The cover was shades of blue, and the vivid pictures on the inside pages told the story of a little girl who seemed pretty normal and pretty special all at the same time. The story focused solely on Mary — the future Mother of God in case you’re not with me — during her early years growing up in Nazareth. Using what I’d now call a healthy dose of imagination, the authors illustrated scenarios that may have been typical in young Mary’s daily life. I soaked up every page — mostly because the pictures were captivating, but in part because I maybe recognized something of myself in this other little girl. The parallels, after all, were staggering.
Mary, always dressed in blue and always veiled, slept on a mat and did her weaving. I, usually dressed in ’80s neons while sporting a very unintentional mullet, slept on a bed and did my coloring. Mary constantly prayed to God and always sweetly obeyed her parents.
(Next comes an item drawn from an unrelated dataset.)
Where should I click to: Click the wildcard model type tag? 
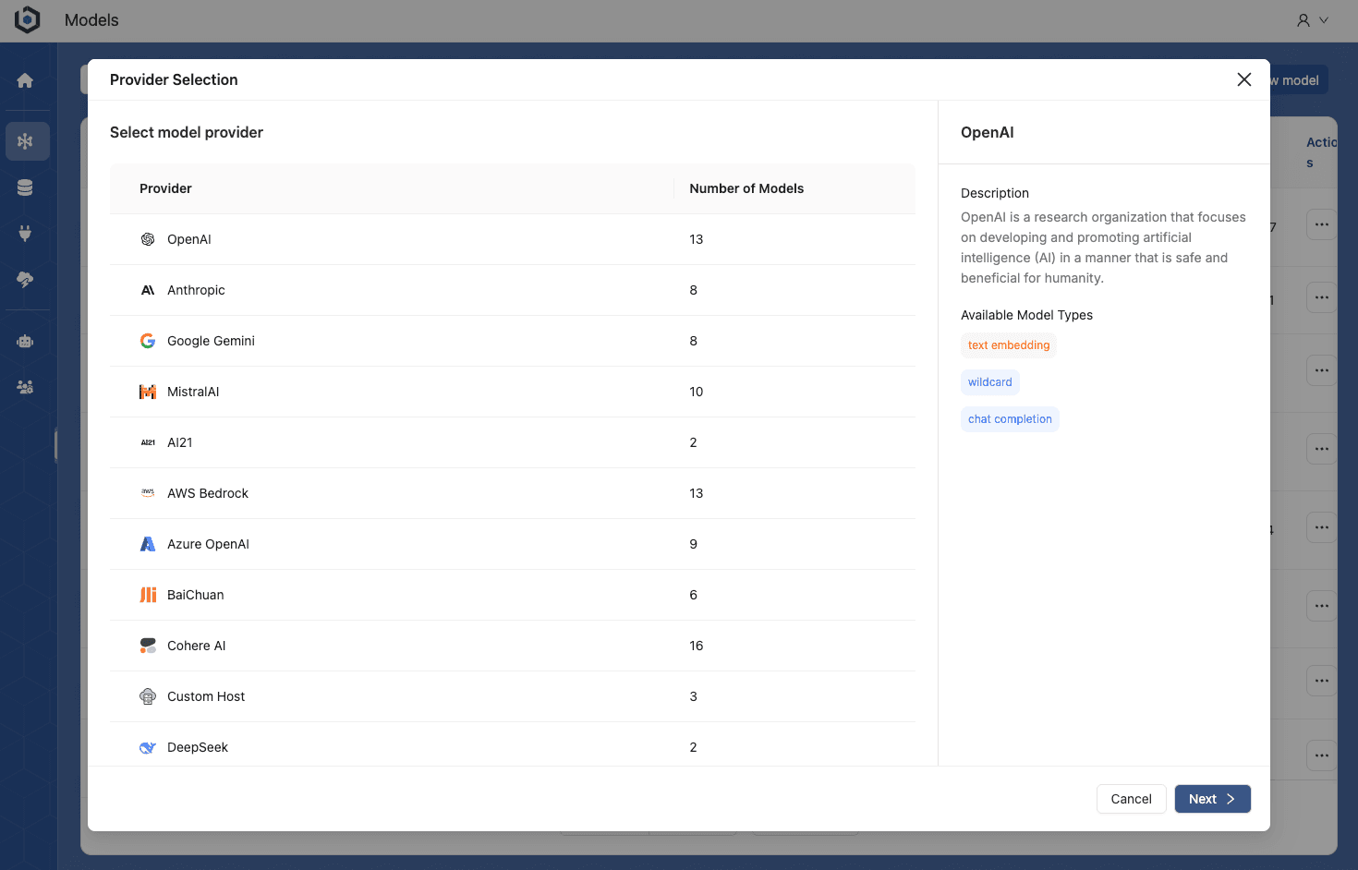point(989,382)
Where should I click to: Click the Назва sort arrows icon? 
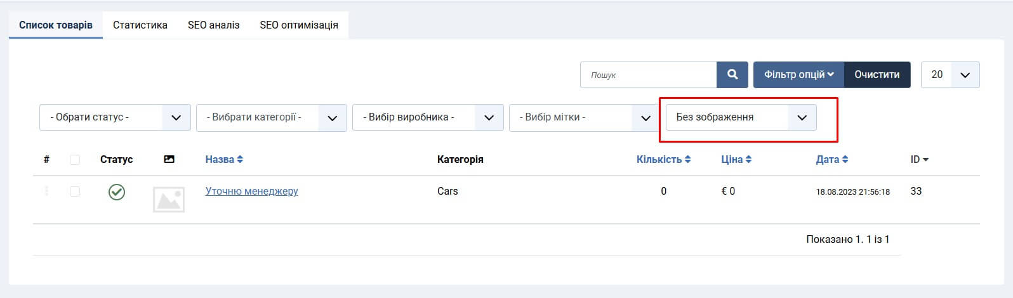click(240, 160)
I sometimes prayed to God and sometimes sweetly obeyed my parents. OK, so maybe the parallels aren’t all that staggering. But, man, did I ever want to be like the little Mary in that book.
And that’s the whole point. The saints are appealing in their relatability. They are men and women who have lived and walked on this earth and know what it’s like. They’ve struggled and sinned (most of them anyway!) and worked hard to seek perfect unity with Christ. In short, as Pope Francis reminded us in a 2013 Angelus address, the beauty of saints is that they are “like each one of us. They are people who, before reaching the glory of heaven, lived normal lives with joys and sorrows, struggles and hopes.”
But what comes next is the key. What sets the holy men and women in heaven apart is that “when they recognized God’s love, they followed it with all their heart without reserve or hypocrisy,” Francis added. “They spent their lives serving others, they endured suffering and adversity without hatred and responded to evil with good, spreading joy and peace. This is the life of a saint.”
What Francis is saying is that it when it comes down to it, the choice of our sanctity rests with us. We must make the decision: to love or not to love. To become saints, we must choose love because, in the words of St. Thérèse of Lisieux, whose parents themselves were canonized Oct. 18, “it is love alone that counts.” That’s what makes you a saint. And it’s love alone that each of us must choose a thousand times each day in a thousand different ways.
That, I think, is what I saw in the pages of that little book about Mary — a young girl who fulfilled all of her everyday activities and obligations with joy and with love. And I pray that I will one day have the courage to be able to do the same.